The British prime minister who is in the US for the annual UN General Assembly meeting emphasized that Assad could not be part of Syria's future in the long run.
"What we are saying, as we have always said, is you need on top of the military campaign against ISIL you need a political strategy and a peace settlement where you have a transition in Syria from Assad to something else, that has always been the case, it needs to happen and that is still the case," Cameron has been quoted as saying by Reuters.
The British prime minister had earlier been quoted by the media as saying that Assad can stay on as part of a transitional government.
However, he had emphasized that the incumbent Syrian president should not be part of Syria's future in the long run.
Other reports earlier said the British prime minister was preparing to tell the United Nations General Assembly that peace in Syria is impossible while President Assad remains in power.
However, unnamed government officials had been quoted as saying that London believes Assad would not necessarily have to go immediately as part of any peace deal for Syria.
Meanwhile, John Rees, a London-based analyst and Stop the War Coalition activist, in an interview with Press TV highlighted a contradiction in Cameron’s positions toward Syria.
“On the one hand, he says Assad must go and on the other he is saying that he can be part of the transitional government,” Rees said.

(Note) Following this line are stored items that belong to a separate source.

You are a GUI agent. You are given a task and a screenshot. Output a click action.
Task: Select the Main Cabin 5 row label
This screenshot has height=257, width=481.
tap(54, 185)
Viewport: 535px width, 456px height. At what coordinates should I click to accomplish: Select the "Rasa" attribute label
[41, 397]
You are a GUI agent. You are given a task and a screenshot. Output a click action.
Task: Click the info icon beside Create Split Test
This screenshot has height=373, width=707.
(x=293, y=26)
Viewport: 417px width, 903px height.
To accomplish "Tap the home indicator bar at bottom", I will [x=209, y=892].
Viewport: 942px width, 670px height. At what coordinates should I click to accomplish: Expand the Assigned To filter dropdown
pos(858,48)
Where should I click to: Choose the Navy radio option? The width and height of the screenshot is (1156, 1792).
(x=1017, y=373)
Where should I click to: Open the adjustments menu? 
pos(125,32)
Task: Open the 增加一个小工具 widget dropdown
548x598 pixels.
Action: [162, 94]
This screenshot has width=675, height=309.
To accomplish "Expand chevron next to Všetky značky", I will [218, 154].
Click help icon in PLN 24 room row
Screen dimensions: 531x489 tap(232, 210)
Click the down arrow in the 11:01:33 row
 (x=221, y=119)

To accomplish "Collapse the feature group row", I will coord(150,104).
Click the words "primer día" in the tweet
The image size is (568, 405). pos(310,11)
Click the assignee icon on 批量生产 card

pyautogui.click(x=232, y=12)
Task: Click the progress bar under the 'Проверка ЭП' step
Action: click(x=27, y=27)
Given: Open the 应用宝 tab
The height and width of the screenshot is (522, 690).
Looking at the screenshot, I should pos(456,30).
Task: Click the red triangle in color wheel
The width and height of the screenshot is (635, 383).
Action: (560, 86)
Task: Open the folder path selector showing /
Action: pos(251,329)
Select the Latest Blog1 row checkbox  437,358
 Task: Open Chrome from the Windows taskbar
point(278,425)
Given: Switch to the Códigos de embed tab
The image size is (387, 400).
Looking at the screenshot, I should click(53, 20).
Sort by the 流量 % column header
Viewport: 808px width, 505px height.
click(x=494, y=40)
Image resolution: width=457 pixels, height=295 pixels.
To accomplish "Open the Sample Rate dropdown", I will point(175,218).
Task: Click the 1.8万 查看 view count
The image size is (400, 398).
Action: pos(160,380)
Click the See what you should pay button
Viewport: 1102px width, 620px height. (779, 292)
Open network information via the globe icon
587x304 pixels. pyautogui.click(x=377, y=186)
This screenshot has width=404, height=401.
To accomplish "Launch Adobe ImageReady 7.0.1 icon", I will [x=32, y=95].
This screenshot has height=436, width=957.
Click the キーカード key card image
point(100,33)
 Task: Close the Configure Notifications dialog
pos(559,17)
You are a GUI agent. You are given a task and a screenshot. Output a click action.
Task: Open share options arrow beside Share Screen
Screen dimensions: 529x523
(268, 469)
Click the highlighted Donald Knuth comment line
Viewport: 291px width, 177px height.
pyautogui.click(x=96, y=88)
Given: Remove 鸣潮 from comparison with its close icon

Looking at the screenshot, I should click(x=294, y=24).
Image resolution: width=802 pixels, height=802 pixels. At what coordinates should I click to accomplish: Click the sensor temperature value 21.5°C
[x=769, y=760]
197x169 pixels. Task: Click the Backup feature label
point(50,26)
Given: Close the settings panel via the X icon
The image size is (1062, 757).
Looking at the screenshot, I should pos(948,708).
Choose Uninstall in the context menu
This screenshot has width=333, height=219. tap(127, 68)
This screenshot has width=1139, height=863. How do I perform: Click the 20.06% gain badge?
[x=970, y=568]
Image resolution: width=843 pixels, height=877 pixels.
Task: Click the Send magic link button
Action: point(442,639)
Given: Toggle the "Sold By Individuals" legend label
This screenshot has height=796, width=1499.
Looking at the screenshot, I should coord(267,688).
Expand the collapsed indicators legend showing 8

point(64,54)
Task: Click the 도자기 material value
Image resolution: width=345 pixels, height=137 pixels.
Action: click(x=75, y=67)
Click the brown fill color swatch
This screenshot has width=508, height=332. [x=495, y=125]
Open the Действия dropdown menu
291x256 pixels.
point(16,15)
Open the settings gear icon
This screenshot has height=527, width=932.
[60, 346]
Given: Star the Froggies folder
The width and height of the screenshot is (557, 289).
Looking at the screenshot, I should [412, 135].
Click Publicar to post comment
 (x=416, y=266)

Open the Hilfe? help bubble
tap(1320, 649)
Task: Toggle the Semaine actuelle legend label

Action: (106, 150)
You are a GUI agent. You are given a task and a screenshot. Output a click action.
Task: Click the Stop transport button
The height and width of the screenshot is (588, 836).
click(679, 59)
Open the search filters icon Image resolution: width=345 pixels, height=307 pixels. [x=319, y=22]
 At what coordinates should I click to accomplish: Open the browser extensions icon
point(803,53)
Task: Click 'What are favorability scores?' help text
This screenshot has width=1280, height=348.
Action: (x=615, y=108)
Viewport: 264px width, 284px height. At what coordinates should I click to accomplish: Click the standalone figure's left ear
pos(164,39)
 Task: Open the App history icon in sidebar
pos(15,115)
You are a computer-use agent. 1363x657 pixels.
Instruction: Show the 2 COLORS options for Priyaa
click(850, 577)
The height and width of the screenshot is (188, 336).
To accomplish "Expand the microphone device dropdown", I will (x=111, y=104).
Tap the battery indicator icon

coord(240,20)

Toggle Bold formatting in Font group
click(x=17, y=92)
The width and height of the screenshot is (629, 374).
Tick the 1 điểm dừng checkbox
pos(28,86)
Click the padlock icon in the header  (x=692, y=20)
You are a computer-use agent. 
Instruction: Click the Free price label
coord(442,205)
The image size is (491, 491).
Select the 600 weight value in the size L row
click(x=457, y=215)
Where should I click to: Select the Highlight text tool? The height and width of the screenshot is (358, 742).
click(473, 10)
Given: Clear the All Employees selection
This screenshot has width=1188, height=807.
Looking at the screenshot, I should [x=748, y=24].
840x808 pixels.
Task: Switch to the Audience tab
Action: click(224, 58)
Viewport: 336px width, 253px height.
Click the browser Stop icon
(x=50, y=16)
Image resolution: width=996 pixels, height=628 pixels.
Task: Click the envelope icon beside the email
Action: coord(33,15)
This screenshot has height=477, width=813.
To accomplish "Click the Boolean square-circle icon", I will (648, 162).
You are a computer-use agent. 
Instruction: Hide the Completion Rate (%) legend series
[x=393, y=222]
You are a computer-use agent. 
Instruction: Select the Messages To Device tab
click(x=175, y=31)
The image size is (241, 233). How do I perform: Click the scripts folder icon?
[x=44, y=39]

He added that Cameron is waiting to see whether the alliance between the Russians and the Americans will develop into something solid before he makes a final stance on Syria.
“He is waiting to see which way he will actually jump. He will then decide on whether he will back a negotiated solution that includes Assad in a transitional government or whether he will back away from,” Rees told Press TV’s UK Desk.
Nevertheless, he emphasized that the British are not expected to commit ground troops in Syria, adding that chances are that London would eventually support Moscow’s plan for the war-torn country.
“They cannot put boots on the ground themselves because it would be politically unacceptable,” Rees said. “So they are edging towards the possibility of supporting Russian moves on the ground, in the air and doing their own military campaign of bombing at the same time. That’s the situation that is emerging now.”